• Your task
Among the lines of the data, copy those that hold "link".

======== Input records ========

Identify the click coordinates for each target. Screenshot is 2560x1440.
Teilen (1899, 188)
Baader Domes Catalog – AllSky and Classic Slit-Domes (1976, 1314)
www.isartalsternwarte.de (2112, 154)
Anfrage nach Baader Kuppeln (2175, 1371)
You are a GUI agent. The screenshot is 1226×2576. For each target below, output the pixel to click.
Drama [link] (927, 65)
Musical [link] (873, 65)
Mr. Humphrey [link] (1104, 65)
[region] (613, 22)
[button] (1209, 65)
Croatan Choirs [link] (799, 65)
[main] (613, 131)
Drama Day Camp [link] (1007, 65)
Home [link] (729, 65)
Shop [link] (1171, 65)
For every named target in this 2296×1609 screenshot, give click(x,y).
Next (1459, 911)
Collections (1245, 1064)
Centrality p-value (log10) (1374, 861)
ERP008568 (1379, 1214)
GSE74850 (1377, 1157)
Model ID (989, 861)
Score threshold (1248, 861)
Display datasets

========

• Answer for this exercise
Drama [link] (927, 65)
Musical [link] (873, 65)
Mr. Humphrey [link] (1104, 65)
Croatan Choirs [link] (799, 65)
Drama Day Camp [link] (1007, 65)
Home [link] (729, 65)
Shop [link] (1171, 65)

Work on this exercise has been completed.